Impressions sur Dying Light : Bad Blood (PC, PS4, Xbox One)

Cet aperçu a été rédigé après une présentation du jeu puis une session jouable sur PC.

Brutal Royale

Si Dying Light est paru il y a maintenant plus de trois ans, Techland n’hésite pas à souligner la longévité du titre grâce à sa généreuse politique de DLC visant à étoffer le contenu du titre avec une pelletée d’éléments gratuits. Probablement ce qui explique le succès de la franchise selon le studio qui se targue de compter 14,5 millions de joueurs au total, une base suffisamment importante pour que l’idée de surfer sur le phénomène Battle Royale paraisse pertinent. Voici donc Dying Light : Bad Blood, une déclinaison à paraître le mois prochain via un pack Fondateur payant mais qui sortira ensuite en tant que free-to-play.

En gros, les fans et les impatients pourront dépenser quelques euros pour découvrir le jeu en avant-première en obtenant quelques bonus in-game alors que dans sa forme finale, le jeu sera bel et bien jouable gratuitement. Gratuit, certes, mais tout aussi généreux sur les DLC ? Techland promet que oui, après tout on ne change pas une formule qui gagne et on ne peut que leur faire confiance.

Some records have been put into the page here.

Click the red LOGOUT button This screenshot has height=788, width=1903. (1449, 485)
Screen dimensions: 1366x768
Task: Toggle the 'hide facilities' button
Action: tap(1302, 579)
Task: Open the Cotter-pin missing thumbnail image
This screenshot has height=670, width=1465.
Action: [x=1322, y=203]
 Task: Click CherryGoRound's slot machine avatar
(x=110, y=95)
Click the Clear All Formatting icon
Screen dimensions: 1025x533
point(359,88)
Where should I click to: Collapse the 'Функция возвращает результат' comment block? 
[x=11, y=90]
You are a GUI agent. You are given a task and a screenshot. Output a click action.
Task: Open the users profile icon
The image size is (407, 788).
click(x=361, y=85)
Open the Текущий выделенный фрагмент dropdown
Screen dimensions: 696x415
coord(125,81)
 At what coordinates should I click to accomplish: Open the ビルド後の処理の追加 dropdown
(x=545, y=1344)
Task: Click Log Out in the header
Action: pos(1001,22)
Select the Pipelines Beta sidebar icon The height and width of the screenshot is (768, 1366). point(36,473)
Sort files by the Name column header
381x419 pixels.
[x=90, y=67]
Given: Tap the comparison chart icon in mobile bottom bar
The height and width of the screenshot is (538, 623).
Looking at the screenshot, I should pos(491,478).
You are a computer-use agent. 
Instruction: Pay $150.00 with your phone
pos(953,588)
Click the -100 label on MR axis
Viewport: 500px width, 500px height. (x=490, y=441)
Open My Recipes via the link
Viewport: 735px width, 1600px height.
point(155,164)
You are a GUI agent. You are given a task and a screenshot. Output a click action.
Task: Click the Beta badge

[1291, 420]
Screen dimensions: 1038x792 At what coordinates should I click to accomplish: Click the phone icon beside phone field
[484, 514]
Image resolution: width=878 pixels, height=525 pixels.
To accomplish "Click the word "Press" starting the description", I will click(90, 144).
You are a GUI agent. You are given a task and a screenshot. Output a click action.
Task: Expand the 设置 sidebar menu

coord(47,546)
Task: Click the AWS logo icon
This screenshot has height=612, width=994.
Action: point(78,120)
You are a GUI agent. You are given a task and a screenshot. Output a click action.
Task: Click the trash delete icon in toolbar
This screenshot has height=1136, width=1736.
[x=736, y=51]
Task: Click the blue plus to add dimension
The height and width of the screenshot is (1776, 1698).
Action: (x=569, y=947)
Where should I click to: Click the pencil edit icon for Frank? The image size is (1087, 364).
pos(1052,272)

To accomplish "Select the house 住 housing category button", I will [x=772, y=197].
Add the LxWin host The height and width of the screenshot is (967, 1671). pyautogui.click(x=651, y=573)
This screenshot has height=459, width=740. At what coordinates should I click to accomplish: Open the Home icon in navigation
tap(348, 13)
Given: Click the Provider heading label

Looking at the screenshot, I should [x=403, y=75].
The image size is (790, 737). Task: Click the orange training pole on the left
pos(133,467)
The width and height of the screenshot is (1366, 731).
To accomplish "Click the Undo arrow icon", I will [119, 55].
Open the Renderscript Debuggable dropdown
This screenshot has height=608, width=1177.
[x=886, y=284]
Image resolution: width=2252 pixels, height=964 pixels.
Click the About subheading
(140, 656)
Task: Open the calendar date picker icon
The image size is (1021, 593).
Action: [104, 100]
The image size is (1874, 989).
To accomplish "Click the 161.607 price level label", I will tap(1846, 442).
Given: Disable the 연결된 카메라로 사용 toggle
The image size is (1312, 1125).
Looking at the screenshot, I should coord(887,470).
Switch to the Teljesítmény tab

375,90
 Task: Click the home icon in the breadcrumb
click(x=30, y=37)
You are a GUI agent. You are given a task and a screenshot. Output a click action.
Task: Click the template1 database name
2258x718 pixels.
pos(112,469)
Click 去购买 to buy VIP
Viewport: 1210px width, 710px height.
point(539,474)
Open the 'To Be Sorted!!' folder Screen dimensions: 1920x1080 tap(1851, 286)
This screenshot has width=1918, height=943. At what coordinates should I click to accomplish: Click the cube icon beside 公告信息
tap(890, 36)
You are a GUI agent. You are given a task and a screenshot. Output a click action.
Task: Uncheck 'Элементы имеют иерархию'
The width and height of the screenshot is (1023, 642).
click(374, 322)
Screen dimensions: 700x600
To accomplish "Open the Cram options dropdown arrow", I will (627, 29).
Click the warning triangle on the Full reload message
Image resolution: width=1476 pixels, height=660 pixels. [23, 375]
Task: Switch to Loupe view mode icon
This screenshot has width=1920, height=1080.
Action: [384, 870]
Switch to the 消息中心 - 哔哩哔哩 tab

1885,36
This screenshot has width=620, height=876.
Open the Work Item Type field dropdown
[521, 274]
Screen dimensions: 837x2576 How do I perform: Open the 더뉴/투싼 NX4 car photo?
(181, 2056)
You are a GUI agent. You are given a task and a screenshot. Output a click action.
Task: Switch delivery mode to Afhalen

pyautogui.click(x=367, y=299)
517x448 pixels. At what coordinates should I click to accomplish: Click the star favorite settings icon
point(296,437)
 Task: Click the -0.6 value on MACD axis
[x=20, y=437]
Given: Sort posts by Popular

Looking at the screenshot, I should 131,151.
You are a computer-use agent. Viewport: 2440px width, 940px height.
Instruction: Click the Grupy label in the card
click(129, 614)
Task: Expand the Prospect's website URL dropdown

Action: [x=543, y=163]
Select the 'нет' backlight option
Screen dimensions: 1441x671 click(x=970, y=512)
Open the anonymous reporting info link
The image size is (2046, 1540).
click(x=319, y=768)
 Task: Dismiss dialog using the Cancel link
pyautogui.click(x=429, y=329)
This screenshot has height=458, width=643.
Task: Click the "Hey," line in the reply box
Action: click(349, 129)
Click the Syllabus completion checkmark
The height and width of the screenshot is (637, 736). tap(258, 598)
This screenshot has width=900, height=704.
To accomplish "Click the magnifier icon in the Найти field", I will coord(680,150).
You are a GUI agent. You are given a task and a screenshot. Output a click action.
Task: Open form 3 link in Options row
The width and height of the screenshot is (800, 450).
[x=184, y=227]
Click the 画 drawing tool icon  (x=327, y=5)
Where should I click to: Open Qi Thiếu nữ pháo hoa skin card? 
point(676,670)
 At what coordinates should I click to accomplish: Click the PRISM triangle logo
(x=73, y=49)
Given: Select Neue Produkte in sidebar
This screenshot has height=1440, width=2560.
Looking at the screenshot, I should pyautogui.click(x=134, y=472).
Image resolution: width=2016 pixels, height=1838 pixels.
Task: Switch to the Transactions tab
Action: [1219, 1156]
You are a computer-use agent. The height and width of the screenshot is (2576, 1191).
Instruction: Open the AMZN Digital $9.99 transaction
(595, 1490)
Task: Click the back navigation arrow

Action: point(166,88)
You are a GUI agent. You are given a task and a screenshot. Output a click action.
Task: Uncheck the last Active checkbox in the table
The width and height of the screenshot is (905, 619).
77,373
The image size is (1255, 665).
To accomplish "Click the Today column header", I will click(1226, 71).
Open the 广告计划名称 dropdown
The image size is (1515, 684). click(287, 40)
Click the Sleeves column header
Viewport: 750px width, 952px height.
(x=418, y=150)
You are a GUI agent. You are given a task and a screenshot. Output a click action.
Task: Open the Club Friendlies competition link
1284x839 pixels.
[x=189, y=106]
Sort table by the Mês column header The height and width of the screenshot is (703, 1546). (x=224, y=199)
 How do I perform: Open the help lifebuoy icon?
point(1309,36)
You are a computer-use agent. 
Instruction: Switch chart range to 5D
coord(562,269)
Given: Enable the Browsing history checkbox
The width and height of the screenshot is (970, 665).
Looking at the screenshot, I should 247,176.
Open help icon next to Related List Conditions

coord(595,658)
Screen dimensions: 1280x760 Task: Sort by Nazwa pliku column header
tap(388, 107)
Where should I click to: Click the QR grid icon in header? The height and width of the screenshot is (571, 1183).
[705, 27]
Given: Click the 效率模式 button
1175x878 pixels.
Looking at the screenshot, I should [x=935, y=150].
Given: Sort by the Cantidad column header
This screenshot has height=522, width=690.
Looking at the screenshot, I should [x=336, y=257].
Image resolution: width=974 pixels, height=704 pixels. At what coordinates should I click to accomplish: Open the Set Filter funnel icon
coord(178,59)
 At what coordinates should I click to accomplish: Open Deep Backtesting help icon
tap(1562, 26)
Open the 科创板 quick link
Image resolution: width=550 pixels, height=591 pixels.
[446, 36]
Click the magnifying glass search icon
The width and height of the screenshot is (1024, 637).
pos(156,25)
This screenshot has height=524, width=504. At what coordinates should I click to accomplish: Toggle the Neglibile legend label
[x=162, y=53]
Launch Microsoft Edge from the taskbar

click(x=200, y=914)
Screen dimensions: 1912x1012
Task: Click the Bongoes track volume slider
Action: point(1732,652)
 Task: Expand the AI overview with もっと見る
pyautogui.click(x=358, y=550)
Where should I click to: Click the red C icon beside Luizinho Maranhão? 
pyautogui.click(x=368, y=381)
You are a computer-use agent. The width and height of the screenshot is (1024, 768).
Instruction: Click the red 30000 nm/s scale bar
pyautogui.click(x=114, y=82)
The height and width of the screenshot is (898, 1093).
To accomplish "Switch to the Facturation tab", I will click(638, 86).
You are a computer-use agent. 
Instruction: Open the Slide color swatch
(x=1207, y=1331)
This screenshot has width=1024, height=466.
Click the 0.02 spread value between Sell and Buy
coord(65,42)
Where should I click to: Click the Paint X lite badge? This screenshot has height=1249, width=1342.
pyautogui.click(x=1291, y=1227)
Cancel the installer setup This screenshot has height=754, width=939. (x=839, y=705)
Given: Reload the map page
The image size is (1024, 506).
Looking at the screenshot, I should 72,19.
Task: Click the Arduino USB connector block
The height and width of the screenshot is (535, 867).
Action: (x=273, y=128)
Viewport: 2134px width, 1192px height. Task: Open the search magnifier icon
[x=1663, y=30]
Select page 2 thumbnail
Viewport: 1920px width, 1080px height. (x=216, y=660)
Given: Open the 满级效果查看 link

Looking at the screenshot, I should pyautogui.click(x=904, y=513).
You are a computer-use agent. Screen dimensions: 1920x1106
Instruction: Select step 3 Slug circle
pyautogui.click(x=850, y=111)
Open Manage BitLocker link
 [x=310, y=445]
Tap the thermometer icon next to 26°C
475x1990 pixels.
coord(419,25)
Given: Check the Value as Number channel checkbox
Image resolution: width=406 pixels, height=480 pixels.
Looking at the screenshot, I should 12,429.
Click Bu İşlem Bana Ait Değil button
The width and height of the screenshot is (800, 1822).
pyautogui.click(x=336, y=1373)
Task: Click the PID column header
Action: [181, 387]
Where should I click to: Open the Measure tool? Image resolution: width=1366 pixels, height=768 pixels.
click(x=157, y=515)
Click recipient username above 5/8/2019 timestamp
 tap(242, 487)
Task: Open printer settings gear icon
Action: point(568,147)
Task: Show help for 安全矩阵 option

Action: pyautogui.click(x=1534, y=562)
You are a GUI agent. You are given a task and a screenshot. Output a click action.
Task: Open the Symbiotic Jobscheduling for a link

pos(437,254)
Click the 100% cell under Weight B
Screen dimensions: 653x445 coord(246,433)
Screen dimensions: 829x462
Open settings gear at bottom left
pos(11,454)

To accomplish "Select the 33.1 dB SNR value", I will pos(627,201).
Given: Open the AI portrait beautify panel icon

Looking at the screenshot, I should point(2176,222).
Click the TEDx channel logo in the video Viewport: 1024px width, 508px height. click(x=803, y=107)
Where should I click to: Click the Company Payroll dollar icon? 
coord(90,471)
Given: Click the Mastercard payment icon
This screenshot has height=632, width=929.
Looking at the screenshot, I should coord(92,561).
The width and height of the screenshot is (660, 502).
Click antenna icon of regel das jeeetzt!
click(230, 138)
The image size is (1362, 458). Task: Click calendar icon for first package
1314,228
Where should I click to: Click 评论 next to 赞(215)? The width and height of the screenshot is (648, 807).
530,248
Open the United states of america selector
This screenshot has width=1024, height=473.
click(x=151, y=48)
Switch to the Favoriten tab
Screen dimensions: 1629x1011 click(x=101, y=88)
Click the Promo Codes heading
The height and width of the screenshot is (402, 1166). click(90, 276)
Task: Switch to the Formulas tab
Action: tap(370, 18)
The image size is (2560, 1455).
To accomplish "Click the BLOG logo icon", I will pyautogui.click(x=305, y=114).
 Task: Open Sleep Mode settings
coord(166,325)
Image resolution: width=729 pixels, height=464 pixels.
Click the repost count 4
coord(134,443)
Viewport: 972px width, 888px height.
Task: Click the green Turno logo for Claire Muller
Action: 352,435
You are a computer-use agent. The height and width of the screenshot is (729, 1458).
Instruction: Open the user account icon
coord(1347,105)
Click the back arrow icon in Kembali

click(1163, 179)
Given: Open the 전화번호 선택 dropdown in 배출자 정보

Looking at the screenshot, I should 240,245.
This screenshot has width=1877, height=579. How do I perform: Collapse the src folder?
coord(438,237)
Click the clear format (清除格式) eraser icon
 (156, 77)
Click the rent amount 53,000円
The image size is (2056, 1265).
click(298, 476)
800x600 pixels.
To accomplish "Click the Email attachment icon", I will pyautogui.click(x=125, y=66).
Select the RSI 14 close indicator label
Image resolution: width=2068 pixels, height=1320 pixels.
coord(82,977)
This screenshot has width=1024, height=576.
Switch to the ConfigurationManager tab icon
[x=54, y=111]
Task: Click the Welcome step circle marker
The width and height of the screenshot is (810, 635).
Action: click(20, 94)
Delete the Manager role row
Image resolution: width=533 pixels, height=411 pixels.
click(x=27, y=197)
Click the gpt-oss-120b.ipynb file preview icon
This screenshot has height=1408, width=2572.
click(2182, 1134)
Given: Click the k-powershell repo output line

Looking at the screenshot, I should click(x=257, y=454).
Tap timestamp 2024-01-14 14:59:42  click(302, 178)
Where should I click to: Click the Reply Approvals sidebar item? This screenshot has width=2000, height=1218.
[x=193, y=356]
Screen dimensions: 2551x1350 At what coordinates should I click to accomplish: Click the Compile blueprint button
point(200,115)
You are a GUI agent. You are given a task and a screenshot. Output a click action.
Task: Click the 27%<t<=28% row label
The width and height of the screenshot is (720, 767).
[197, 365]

Pour le reste on va aller droit au but : Bad Blood est sympa comme tout. Fait important, nous sommes des adeptes du jeu de base et l’avons retourné dans tous les sens, en solo et en coopération. Et même si on avait pas touché au jeu depuis un long moment, cette version Battle Royale transpire tellement le Dying Light de 2015 que l’on a pris nos aises en quelques secondes seulement, retrouvant toutes nos habitudes avec ce gameplay, qui mêle parkour et combats de mêlée, et cet environnement si familier.

Dying Players

Mais qu’est-ce qui change réellement dans Bad Blood ? Qui dit Battle Royale signifie PvP donc, en plus du traditionnel PvE. Outre le fait de récolter des échantillons auprès de nos amis les morts-vivants, il faut donc potentiellement affronter 11 autres personnes qui ont le même objectif que vous, à savoir récolter les fameuses données scientifiques et être le seul joueur qui pourra être évacué en hélico. Facile, il suffit d’attendre que les autres se tapent sur la tronche et d’aller au point d’évacuation au dernier moment pensez-vous ? Sauf que ne pas récolter d’échantillon vous empêchera de level-up votre avatar et au moment de disputer la seule place disponible pour évacuer la carte (et donc gagner la partie), vous n’aurez aucune chance contre des joueurs qui ont atteint le niveau 5 voire 6.

Cette version Battle Royale transpire tellement le Dying Light de 2015 que l’on a pris nos aises en quelques secondes seulement, retrouvant toutes nos habitudes avec ce gameplay qui mêle parkour et combats de mêlée.

Dying Light : Bad Blood nous oblige à jouer le jeu, tant mieux, et il propose pour cela une version simplifiée à l’extrême de son système de crafting. En fouillant l’environnement, il est possible de trouver un arsenal varié (les meilleures armes restent celles qui tombent du ciel après le passage d’un avion) mais aussi des éléments à coupler pour créer des armes comme Dying Light a l’habitude de nous en proposer. Couplez ce craft rapide à ce qui caractérise le gameplay du jeu (l’endurance à gérer, le parkour à maîtriser) et vous obtenez des parties assez rythmées avec une tension palpable lorsqu’il s’agit d’affronter d’autres joueurs. Certes, il n’est pas certain que les attaques au corps à corps si particulières du titre arrivent à séduire l’ensemble des joueurs, mais les fans et quelques curieux retrouveront quant à eux tout ce qu’il aime de la franchise, la compétition en plus.

SANG POUR SANG
Avec Dying Light : Bad Blood, Techland a une véritable carte à jouer dans la jungle des jeux Battle Royale. Bien sûr, il faut être un tant soit peu attiré par l’ADN Dying Light pour composer avec ce gameplay particulier où parkour et combats de mêlée font bon ménage mais si tel est le cas, et que l’esprit de compétition vous habite, alors de bons moments sont en perspective. Vous n’avez pas envie de payer pour ça ? Ca tombe bien, Bad Blood sera gratuit au final et vous n’aurez donc aucune excuse pour ne pas l’essayer.